After David Lynch passed, my social media flooded with tributes, memories, and stories about his art and his spirit. The same sentiment I saw when greats like Ursula K. LeGuin and David Bowie passed: Why do we lose these artists right when it seems like we need them the most?
I scrolled social media, hearing David’s voice, seeing his work, taking in his wisdom. The collective remembering and honoring was very powerful. I don’t think we’ve lost David Lynch. He hasn’t gone anywhere. His body died, but who he is, what he is, is still here.
I’ve yet to come across someone who could articulate the concept of the unified field or the collective unconscious so clearly as David.
I think, what happened, and what I witnessed, am witnessing, is this.
As we learned about David Lynch’s passing, we remembered him. We remembered the effect he’s had on us, and that his work will continue to have. We remembered the things about his presence that speak to us. And in that remembering, sparks of his energy wakened in each of us. We hold them. We hold him.

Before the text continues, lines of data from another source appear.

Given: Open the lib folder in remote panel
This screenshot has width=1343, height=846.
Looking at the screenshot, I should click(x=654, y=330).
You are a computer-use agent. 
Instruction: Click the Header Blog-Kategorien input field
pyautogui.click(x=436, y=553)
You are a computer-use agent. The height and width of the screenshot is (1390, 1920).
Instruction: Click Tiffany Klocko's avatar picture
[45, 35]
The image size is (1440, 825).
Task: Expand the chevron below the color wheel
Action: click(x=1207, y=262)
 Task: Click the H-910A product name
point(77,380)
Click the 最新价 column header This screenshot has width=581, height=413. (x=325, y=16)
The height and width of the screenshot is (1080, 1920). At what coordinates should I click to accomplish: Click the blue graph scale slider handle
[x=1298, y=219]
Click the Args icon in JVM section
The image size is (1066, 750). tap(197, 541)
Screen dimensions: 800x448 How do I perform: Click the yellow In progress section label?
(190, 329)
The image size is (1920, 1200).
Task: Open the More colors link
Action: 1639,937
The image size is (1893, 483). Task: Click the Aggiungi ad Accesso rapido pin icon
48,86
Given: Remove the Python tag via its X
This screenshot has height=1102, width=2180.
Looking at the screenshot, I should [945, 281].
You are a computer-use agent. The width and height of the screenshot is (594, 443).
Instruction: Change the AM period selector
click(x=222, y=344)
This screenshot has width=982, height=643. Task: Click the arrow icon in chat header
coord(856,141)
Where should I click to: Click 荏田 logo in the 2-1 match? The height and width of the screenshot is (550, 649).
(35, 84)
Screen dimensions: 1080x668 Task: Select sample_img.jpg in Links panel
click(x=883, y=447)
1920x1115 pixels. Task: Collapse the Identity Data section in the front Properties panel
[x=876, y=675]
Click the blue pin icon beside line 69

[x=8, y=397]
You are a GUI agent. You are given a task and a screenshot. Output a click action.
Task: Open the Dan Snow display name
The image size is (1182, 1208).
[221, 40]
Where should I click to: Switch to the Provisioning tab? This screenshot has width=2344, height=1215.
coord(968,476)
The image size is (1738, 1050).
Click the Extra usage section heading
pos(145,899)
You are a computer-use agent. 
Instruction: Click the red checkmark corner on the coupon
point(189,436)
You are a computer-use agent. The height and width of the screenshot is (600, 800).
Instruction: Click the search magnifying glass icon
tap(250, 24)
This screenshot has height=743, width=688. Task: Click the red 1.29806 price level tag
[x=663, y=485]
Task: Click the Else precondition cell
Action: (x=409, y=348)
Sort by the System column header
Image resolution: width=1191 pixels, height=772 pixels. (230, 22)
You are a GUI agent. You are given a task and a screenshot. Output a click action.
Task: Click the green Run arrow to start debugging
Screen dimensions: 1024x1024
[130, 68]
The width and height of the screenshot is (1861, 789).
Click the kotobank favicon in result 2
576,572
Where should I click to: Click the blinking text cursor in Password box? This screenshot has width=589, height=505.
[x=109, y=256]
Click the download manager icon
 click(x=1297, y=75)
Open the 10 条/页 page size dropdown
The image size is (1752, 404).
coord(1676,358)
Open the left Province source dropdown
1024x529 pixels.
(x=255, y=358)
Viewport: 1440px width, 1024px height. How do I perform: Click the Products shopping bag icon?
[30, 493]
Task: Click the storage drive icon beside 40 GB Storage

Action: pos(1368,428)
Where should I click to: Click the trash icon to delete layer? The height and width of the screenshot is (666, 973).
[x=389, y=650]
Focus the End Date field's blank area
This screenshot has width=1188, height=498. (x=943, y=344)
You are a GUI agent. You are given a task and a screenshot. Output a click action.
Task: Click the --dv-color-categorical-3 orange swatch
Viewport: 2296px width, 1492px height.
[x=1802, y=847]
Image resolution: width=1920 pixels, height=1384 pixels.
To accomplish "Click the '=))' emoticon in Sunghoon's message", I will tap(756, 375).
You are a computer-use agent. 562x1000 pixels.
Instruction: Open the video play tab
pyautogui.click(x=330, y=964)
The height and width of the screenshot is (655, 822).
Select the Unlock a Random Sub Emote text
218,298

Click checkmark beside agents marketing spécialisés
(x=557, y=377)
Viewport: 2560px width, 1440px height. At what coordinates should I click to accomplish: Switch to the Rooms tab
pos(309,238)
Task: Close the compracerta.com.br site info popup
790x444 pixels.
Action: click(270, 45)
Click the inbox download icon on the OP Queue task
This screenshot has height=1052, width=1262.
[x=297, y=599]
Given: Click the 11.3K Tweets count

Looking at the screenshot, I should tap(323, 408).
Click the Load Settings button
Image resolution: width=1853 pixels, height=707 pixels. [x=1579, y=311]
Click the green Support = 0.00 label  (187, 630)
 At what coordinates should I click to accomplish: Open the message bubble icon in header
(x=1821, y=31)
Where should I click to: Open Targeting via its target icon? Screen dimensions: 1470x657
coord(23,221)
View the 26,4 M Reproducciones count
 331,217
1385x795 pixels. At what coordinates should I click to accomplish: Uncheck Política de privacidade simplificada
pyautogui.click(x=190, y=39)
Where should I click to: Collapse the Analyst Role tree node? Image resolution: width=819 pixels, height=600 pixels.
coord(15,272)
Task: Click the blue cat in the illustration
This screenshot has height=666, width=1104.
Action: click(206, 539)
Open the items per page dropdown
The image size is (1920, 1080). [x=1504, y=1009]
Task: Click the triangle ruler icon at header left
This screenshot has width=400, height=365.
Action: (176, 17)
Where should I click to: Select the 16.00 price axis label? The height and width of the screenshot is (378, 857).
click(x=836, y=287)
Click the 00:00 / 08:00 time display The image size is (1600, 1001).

Who will be David Lynch now?
I think we all will.
He’s dispersed, now, among us. It’s up to us to nurture those things we find important and hold dear that are connected to David.
For me, that means prioritizing the work, as he called it. Focusing with intensity. Regular idea fishing. Remembering to take breaks and enjoy life. Being as particularly and unapologetically myself as possible. Loving what I love. Refusing to explain. More mystery. More dreaming. More consciousness. More art.
That’s what he would have wanted, I think.